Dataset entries
--------------------------------
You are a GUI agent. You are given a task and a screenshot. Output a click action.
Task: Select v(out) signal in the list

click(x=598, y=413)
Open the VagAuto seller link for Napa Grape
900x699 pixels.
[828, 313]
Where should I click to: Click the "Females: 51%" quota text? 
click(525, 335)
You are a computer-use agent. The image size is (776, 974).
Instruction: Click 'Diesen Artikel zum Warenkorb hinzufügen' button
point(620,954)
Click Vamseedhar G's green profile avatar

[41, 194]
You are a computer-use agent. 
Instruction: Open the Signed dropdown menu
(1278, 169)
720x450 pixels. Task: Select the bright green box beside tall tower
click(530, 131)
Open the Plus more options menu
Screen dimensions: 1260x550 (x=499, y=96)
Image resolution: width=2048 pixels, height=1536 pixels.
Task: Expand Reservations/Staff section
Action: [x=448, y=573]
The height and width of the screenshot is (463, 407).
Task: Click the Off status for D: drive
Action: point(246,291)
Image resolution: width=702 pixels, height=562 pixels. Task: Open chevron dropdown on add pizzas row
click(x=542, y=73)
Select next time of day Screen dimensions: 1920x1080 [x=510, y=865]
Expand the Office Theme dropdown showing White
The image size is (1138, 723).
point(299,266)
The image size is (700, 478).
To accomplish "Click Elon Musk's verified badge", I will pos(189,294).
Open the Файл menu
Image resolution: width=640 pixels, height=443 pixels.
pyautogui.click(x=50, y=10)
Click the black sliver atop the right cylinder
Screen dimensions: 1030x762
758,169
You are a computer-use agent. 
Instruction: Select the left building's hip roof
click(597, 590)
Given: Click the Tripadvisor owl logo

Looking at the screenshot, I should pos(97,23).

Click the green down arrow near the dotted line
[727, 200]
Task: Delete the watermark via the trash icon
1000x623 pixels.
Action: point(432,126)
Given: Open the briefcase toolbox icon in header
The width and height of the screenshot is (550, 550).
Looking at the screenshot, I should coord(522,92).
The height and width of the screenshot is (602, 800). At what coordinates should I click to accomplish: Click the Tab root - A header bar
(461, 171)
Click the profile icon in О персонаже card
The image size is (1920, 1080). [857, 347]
--------------------------------
— STATED GOAL —
Copy the records from the line containing "The height and width of the screenshot is (602, 800)." through the end of the records, swapping "header bar" for "title bar" and leaving everything else as it is.

— RESULT —
The height and width of the screenshot is (602, 800). At what coordinates should I click to accomplish: Click the Tab root - A title bar
(461, 171)
Click the profile icon in О персонаже card
The image size is (1920, 1080). [857, 347]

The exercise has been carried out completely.